CUARTO.-No resultan controvertidos en esta sede ni la base reguladora declarada probada en la instancia, de 810,58 euros mensuales, ni la fecha del hecho causante, que será la de 2 de octubre de 2012 ( ordinal quinto de la resolución impugnada), de conformidad con lo previsto en el Art. 13.2. de la OM de 18 de enero de 1996 para la aplicación y desarrollo del Real Decreto 1.300/1995, de 21 de julio, sobre Incapacidades Laborales del Sistema de la Seguridad Social .
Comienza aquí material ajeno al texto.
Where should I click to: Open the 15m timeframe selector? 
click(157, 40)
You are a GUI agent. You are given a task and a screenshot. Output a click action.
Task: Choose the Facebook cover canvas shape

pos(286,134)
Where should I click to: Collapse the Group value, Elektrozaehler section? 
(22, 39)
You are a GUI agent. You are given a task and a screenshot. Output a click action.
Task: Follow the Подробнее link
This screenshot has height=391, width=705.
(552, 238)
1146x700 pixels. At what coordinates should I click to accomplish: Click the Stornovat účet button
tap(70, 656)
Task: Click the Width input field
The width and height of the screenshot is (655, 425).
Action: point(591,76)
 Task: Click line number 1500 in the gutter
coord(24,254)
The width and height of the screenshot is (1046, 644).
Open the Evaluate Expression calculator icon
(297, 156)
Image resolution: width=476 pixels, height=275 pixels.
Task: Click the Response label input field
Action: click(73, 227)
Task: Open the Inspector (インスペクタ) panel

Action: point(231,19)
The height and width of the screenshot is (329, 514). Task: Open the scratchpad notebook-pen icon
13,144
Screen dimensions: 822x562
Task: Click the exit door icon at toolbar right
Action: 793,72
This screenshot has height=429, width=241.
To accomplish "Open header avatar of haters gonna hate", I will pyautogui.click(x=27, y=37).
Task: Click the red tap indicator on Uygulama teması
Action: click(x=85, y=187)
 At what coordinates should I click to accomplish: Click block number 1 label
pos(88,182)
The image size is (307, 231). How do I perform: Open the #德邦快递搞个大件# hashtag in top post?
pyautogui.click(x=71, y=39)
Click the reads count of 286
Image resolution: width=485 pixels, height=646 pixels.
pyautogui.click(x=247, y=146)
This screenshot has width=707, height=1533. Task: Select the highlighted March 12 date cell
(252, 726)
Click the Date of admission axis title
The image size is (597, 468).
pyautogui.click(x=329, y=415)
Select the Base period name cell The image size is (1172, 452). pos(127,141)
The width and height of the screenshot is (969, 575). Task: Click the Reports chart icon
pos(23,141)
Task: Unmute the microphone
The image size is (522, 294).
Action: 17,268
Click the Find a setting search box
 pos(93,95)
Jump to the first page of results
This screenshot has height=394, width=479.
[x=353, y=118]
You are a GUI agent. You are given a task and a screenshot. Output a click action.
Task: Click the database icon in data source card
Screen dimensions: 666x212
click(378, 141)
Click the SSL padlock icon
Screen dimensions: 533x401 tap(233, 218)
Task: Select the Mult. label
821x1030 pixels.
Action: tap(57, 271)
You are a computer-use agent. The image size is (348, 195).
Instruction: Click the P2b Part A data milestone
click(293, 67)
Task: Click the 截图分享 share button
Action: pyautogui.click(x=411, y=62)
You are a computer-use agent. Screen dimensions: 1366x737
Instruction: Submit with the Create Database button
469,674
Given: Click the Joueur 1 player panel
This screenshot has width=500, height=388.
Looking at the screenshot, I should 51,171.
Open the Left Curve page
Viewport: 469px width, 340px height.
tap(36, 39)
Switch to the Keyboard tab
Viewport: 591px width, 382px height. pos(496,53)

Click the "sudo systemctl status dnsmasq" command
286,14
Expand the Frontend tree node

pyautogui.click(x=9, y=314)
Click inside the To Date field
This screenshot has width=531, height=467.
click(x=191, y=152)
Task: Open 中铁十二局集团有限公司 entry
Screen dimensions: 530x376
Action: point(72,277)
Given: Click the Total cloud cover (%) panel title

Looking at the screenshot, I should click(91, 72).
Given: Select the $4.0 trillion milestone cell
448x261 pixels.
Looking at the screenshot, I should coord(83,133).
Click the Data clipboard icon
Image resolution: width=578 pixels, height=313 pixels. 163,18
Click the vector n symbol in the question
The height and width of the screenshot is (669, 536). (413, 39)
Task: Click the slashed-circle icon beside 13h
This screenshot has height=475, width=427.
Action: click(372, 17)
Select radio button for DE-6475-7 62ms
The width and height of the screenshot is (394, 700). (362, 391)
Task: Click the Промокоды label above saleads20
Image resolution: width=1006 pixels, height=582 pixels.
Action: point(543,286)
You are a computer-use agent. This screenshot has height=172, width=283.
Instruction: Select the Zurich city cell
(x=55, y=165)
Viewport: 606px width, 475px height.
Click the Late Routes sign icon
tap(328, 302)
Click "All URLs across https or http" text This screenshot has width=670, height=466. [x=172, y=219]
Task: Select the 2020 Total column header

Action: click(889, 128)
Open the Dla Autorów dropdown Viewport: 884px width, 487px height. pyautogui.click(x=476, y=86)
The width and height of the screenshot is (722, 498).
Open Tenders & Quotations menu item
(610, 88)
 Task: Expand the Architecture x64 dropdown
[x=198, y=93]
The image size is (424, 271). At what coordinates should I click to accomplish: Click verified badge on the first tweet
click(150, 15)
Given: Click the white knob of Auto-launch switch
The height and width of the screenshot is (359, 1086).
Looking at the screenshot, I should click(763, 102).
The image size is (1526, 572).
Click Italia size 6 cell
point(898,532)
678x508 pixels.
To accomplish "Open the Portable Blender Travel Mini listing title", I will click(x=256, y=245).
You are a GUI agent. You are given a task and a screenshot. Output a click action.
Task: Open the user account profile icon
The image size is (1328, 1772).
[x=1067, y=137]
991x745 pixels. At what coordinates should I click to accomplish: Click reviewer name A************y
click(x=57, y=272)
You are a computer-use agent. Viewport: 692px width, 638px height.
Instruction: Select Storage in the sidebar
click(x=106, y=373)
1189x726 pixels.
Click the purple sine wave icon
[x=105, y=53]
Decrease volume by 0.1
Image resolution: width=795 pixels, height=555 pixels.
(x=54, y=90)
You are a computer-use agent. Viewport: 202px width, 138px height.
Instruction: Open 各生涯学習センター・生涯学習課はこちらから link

VISTOSlos anteriores preceptos y los demás de general aplicación,
Fallo
Que estimamos el recurso de suplicación interpuesto por la dirección letrada de Dª. María Angeles , contra la sentencia de 5 de febrero de 2015 dictada por el Juzgado de lo Social núm. 3 de Oviedo en los autos núm. 405/14, seguidos a su instancia contra el INSTITUTO NACIONAL DE LA SEGURIDAD SOCIAL, en materia de Incapacidad Permanente y, en consecuencia, revocamos la Sentencia recurrida, y, en su lugar, estimamos la pretensión subsidiaria de la demanda declarando que se encuentra afecta a una incapacidad permanente en grado de total para su profesión habitual, derivada de enfermedad común, condenando a la Entidad Gestora a abonarle una prestación del 55% de la base reguladora de 810,58 euros mensuales, con fecha del hecho causante el 2 de octubre de 2012 y de efectos económicos desde la fecha de su cese en el trabajo por cuenta ajena, sin perjuicio de las mejoras y revalorizaciones que procedan.
Medios de impugnación
Se advierte a las partes que contra esta sentencia cabe interponer recurso de casación para la unificación de doctrina, que habrá de prepararse mediante escrito suscrito por letrado, presentándolo en esta Sala de lo Social dentro del improrrogable plazo de los diez días hábiles inmediatos siguientes a la fecha de notificación de la misma, y en los términos del Art. 221 de la LRJS y con los apercibimientos en él contenidos.
Tasas judiciales para recurrir
La tramitación del recurso de casación para unificación de doctrina no constituye hecho imponible, y por tanto no se requiere la liquidación de tasas (Consulta vinculante de la Dirección General de Tributos V 3674-23 de 26-12-2013).
Recurso por la Entidad Gestora
Si recurriese la Entidad Gestora condenada, cumpliendo con lo exigido en el Art. 230.2 c) de la LRJS , deberá presentar en la Secretaría de esta Sala, al momento de preparar el recurso, certificaciónacreditativa de que comienza el abono de la prestación y que lo proseguirá puntualmente durante la tramitación del mismo, salvo en prestaciones de pago único o correspondientes a un período ya agotado en el momento del anuncio.
Pásense las actuaciones al Sr/a. Secretario para cumplir los deberes de publicidad, notificación y registro de la Sentencia.
Así, por esta nuestra Sentencia, definitivamente juzgando, lo pronunciamos, mandamos y firmamos.